Orbital characteristics
- Epoch (absent)
- Aphelion: 3.471 AU (519.3 Gm)
- Perihelion: 2.489 AU (372.3 Gm)
- Semi-major axis: 2.980 AU (445.8 Gm)
- Eccentricity: 0.165
- Orbital period (sidereal): 1,879 days (5.14 a)
- Inclination: 8.59°
- Longitude of ascending node: 184.99°
- Argument of perihelion: 288.8°

Physical characteristics
- Dimensions: 138 km (IRAS) 110 ± 15 km
- Mass: (5.86±1.18)×10^{18} kg
- Mean density: 4.38±0.99 g/cm^{3}
- Synodic rotation period: 5.655 h
- Geometric albedo: 0.140
- Spectral type: M
- Absolute magnitude (H): 7.05

= 69 Hesperia =

Main-belt asteroid

69 Hesperia is a large, M-type main-belt asteroid. It was discovered by the Italian astronomer Giovanni Schiaparelli on April 29, 1861 from Milan, while he was searching for the recently discovered 63 Ausonia. It was his only asteroid discovery. Schiaparelli named it Hesperia in honour of Italy (the word is a Greek term for the peninsula). The asteroid is orbiting the Sun with a period of 1879 d, a semimajor axis of 2.980 AU, and eccentricity of 0.165. The orbital plane is inclined by an angle of 8.59° to the plane of the ecliptic.

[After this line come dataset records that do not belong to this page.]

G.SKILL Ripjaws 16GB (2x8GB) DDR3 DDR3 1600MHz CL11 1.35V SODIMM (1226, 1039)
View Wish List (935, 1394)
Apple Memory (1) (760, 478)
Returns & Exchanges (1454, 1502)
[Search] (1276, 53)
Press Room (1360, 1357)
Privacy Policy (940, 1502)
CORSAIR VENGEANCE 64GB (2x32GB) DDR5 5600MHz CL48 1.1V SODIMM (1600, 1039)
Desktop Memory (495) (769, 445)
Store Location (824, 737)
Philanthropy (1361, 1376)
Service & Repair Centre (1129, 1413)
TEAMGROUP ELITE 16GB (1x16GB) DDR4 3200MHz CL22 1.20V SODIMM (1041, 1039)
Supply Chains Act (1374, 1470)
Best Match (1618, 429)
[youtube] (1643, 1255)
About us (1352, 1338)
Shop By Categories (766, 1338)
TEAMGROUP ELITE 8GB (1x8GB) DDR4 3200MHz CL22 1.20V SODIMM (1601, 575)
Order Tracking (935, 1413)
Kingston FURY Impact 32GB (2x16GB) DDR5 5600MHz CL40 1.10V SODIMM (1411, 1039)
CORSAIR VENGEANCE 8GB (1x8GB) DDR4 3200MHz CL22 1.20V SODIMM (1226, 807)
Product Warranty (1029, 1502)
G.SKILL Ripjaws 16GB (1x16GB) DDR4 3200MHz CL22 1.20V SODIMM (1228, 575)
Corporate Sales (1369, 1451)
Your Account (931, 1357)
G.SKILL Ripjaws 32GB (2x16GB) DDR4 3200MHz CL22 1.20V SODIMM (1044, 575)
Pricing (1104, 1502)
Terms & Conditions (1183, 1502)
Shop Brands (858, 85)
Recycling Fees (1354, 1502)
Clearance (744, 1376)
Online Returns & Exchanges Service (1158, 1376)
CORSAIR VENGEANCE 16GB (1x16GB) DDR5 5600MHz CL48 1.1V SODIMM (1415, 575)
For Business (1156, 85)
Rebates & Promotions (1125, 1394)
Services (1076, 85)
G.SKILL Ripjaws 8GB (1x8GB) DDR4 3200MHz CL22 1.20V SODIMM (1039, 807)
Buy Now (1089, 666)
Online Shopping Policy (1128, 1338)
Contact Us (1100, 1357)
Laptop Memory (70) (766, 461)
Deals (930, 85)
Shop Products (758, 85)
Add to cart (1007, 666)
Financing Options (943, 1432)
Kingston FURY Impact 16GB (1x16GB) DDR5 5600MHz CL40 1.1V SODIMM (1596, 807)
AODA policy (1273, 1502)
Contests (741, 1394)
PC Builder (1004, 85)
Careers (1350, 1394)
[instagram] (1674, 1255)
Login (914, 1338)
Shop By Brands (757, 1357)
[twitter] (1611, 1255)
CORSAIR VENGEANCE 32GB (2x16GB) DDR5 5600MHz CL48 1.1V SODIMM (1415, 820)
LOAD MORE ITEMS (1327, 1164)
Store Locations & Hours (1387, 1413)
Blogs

Hesperia was observed by Arecibo radar in February 2010. Radar observations combined with lightcurve-based shape models, lead to a diameter estimate of 110 ± 15 km. The radar albedo is consistent with a high-metal M-type asteroid. In the near infrared, a weak absorption feature near a wavelength of 0.9 μm can be attributed to orthopyroxenes on the surface. A meteorite analogue of the reflectance spectra from 69 Hesperia is the Hoba ataxite.